Training to improve sustainable pace is one of the essential components for success as an endurance athlete. Understanding where your ‘threshold’ pace lies and conditioning your body to maintain this type of effort over a Sprint, Olympic or distance swim event up to 60 minutes is important. For longer endurance events +1 hour, then pacing slightly below threshold, at a tempo effort, is crucial if you want to finish the event or session at the same pace you started! It is very common to see athletes misinterpret their individual sustainable pace, and be puzzled as to why they experience a spectacular drop off in pace towards the end of an event or longer session. The key to success is sustainable pace training, to develop efficiency in technique and awareness of your ‘gears’ and judgement on how to improve, maintain or hold back a little on pace as required in order to produce the same splits at the end of a 2-3km session, as you did at the beginning.
Here’s a session to implement in the pool or open water to improve understanding of your sustainable pace:
Warm up:
400m to 750m FS
Pool swim – every 4th length sighting every 3 or 5 strokes, or
Open water/ lake – navigate accurately to and from swim buoys with sighting every 6 or 9 strokes.

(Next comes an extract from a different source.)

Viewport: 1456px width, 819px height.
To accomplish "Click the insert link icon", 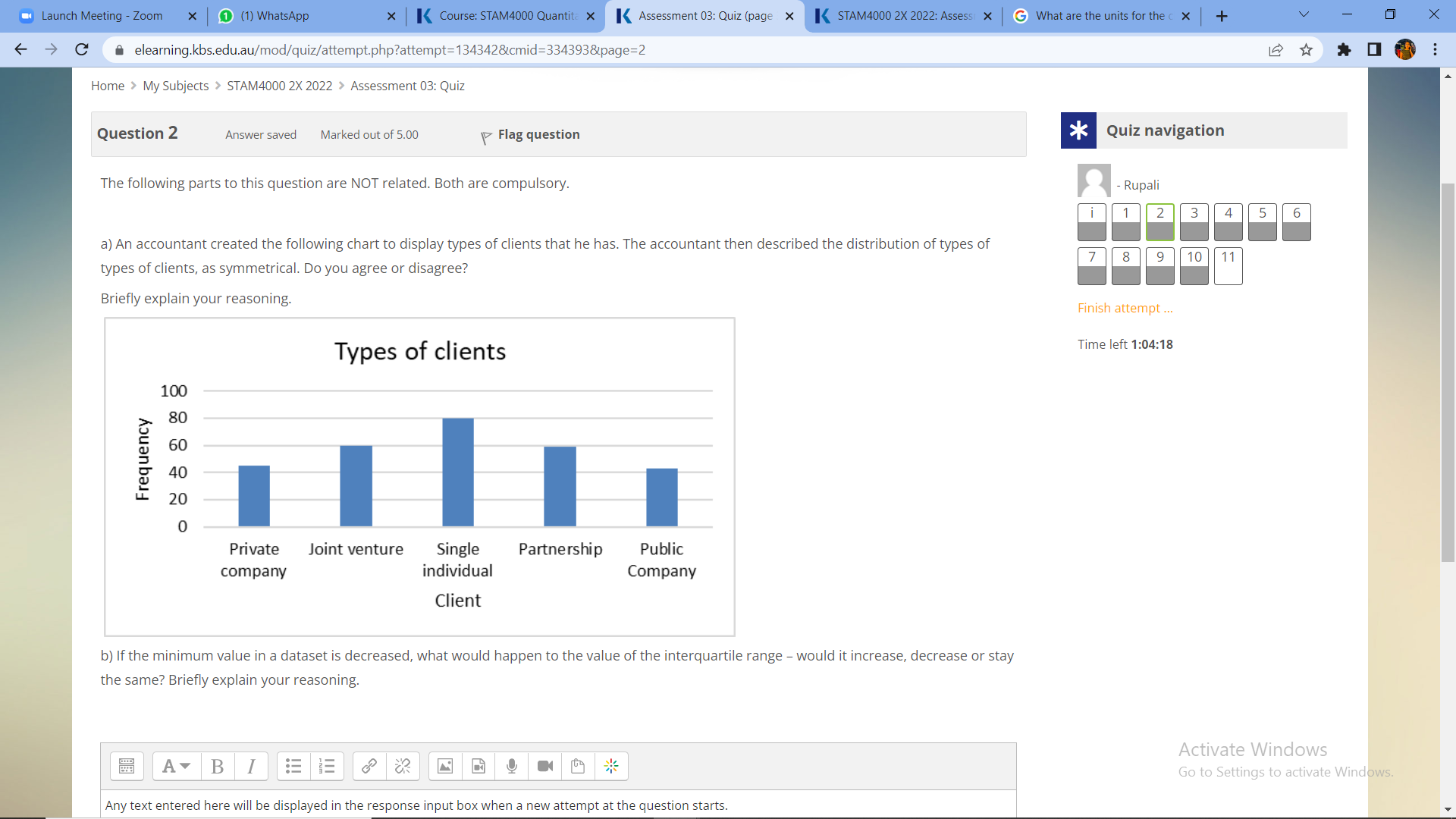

Engage a little more kick to maintain hips/ legs high in the water and lift only eyes from water before you turn to breathe in. Continuously exhale throughout!
Build set:
400m to 750m
Pool swim – sprint every 4th length, breathing 3/2/3/2 strokes
Open water/ lake – sprint away from each turn buoy, breathing 3/2/3/2 strokes. Navigate as required with regular sighting.
Main set:
1) 400-750m fast as possible – timed 100m splits or record your split times at each turn buoy. Consider what you would rate this swim on a RPE (rate of perceived exertion 1-being easy, 10 being maximal)
1-2 min recovery
2) 400-750m @ threshold or slightly slower at tempo pace – timed 100m split times or at each turn buoy. Rate this swim too on RPE (1-10)
1-2 min recovery
Cool down:
400-750m easy effort
Compare the data after the session. Note your initial splits compared to final and middle splits as well as the overall times for each effort. If there is significant discrepancy between initial and final splits on swim 1) or 2), showing a disproportionate drop off in pace then more pace awareness work is required to hold back and pace correctly (even if it feels too easy) at the beginning to utilise towards the end. Consider how the technique felt as you proceeded through the 1) fast and 2) tempo-threshold effort, efficiency gains can be made with endurance training to improve muscle memory. If you produced better splits and overall times on swim 2) then this is a key pace awareness exercise to take forward in terms of you being more efficient if not trying to over-pace or go for too much speed. Generally this will be true for most swimmers unless you are particularly one-paced. If you produced the same splits on swim 1) and 2) then you would likely benefit from lifting your sustainable pace by training accurately at threshold pace (CSS) to improve your overall speed. This is the type of swimmer who rarely goes out too hard and almost always stays within their limits (one-paced).
Recognising the type of race specific training you need, particularly if it is pacing skills is an important component to include if you are working towards a Sprint, Olympic or distance swim such as an Ironman or 10k swim event. Enjoy putting this into practice this Summer!